## [Exercise]
Edit the records, starting with the line that contains "Screen dimensions: 1690x410" and going on through the line that contains "Open the Statistik": replace "cockerel" with "rooster" and give back only those lines, with everything else unchanged.

## begin Extracted data

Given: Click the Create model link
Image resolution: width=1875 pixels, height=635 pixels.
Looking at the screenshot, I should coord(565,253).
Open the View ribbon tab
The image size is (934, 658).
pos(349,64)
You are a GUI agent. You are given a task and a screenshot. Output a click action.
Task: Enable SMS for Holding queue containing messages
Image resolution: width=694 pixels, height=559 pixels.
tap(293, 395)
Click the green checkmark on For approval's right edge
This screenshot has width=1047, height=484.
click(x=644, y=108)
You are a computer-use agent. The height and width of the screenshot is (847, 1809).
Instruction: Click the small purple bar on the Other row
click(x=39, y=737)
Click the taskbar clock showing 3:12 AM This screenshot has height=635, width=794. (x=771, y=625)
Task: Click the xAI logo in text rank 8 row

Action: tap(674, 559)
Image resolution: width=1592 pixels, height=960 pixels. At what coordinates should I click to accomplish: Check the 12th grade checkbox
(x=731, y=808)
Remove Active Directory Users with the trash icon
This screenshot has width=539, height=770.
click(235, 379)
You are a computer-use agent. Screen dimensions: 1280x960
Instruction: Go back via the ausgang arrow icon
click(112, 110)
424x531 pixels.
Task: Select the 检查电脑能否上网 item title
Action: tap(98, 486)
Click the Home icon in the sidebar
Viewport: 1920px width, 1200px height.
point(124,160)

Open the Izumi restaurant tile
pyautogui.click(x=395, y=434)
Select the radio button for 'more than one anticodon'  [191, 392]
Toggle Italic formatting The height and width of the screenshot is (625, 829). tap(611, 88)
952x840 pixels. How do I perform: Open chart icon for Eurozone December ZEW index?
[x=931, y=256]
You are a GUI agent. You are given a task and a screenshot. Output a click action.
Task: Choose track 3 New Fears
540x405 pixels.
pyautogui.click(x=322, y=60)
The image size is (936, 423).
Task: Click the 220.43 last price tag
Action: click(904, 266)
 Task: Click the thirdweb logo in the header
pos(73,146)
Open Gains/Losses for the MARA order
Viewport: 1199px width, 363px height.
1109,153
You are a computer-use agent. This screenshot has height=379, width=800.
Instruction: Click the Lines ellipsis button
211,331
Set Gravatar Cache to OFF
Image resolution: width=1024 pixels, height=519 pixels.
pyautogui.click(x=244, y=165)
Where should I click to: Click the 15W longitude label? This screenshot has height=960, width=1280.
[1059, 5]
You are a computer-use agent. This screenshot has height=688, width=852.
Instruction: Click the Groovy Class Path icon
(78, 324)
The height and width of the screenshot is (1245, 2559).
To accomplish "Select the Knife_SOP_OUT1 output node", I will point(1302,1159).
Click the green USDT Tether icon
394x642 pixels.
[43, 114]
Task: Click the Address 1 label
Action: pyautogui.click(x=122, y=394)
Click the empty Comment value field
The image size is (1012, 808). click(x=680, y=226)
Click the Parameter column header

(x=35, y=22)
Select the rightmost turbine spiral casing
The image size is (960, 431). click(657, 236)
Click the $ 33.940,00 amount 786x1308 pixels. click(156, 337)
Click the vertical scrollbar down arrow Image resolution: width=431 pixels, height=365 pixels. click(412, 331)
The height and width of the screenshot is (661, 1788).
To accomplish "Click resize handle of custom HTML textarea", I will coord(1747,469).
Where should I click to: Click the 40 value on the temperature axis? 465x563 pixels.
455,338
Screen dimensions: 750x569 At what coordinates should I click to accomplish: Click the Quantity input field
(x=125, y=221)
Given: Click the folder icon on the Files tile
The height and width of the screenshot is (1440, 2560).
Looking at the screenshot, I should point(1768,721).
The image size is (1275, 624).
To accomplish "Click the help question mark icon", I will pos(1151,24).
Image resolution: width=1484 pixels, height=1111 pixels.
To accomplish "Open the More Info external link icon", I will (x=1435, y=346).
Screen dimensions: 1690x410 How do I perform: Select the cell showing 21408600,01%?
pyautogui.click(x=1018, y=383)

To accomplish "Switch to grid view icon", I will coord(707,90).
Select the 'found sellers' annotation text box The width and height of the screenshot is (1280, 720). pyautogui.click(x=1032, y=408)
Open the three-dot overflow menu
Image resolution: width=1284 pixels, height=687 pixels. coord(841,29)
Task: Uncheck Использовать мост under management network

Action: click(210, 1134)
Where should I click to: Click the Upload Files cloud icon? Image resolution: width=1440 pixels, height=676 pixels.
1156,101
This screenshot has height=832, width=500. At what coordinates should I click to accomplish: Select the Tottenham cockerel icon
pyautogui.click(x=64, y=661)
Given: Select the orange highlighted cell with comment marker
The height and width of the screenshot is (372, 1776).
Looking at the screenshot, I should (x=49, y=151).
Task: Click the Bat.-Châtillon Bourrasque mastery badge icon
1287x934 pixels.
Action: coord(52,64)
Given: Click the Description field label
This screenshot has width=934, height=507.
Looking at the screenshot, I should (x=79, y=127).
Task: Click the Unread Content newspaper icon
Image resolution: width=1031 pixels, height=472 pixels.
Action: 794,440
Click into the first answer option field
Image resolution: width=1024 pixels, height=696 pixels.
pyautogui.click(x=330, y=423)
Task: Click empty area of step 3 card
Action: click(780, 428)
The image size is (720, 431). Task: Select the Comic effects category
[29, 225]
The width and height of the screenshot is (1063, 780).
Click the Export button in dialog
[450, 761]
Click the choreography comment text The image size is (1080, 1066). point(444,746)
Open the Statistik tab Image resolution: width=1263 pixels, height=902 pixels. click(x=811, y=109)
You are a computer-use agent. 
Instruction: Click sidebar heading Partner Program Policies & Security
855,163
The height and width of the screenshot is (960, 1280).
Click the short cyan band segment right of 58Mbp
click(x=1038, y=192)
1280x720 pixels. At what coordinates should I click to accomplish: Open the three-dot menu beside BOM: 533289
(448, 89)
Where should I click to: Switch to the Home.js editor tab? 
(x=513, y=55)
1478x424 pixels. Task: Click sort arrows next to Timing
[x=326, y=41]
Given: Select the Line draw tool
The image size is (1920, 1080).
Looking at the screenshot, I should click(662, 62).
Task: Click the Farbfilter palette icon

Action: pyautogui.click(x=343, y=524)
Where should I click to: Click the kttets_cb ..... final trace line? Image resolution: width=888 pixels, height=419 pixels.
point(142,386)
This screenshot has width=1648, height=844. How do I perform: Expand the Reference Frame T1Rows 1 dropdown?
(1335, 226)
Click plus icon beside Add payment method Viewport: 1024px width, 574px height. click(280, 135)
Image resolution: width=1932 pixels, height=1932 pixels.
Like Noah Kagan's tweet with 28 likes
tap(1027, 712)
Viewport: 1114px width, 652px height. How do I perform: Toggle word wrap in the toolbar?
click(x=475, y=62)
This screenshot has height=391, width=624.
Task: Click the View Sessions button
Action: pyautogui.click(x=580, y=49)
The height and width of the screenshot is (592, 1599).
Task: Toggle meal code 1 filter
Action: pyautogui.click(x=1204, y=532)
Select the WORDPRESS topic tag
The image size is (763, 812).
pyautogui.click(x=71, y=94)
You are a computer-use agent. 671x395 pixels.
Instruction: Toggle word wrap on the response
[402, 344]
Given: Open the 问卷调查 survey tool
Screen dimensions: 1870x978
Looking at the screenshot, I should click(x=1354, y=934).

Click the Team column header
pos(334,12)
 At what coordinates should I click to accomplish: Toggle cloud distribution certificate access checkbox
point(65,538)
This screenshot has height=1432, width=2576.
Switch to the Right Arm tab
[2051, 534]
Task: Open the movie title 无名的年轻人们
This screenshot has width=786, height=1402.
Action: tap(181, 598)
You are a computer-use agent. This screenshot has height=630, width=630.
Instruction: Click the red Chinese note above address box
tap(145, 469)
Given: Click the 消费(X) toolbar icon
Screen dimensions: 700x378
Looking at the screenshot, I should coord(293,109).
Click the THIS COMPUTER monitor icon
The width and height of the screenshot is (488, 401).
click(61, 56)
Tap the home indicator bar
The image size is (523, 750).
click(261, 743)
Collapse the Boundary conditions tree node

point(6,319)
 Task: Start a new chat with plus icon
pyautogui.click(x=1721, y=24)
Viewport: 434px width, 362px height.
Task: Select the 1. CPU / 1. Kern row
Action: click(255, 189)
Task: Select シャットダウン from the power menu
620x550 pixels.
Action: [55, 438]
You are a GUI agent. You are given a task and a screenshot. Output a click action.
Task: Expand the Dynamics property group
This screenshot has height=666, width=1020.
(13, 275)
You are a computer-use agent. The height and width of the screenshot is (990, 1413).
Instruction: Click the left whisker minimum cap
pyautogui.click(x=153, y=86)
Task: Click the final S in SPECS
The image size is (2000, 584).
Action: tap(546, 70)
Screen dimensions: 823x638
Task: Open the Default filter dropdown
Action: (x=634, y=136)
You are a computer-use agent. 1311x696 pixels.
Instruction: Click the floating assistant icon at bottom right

## end Extracted data

## [Final answer]
Screen dimensions: 1690x410 How do I perform: Select the cell showing 21408600,01%?
pyautogui.click(x=1018, y=383)

To accomplish "Switch to grid view icon", I will coord(707,90).
Select the 'found sellers' annotation text box The width and height of the screenshot is (1280, 720). pyautogui.click(x=1032, y=408)
Open the three-dot overflow menu
Image resolution: width=1284 pixels, height=687 pixels. coord(841,29)
Task: Uncheck Использовать мост under management network

Action: click(210, 1134)
Where should I click to: Click the Upload Files cloud icon? Image resolution: width=1440 pixels, height=676 pixels.
1156,101
This screenshot has height=832, width=500. At what coordinates should I click to accomplish: Select the Tottenham rooster icon
pyautogui.click(x=64, y=661)
Given: Select the orange highlighted cell with comment marker
The height and width of the screenshot is (372, 1776).
Looking at the screenshot, I should (x=49, y=151).
Task: Click the Bat.-Châtillon Bourrasque mastery badge icon
1287x934 pixels.
Action: coord(52,64)
Given: Click the Description field label
This screenshot has width=934, height=507.
Looking at the screenshot, I should (x=79, y=127).
Task: Click the Unread Content newspaper icon
Image resolution: width=1031 pixels, height=472 pixels.
Action: 794,440
Click into the first answer option field
Image resolution: width=1024 pixels, height=696 pixels.
pyautogui.click(x=330, y=423)
Task: Click empty area of step 3 card
Action: click(780, 428)
The image size is (720, 431). Task: Select the Comic effects category
[29, 225]
The width and height of the screenshot is (1063, 780).
Click the Export button in dialog
[450, 761]
Click the choreography comment text The image size is (1080, 1066). point(444,746)
Open the Statistik tab Image resolution: width=1263 pixels, height=902 pixels. click(x=811, y=109)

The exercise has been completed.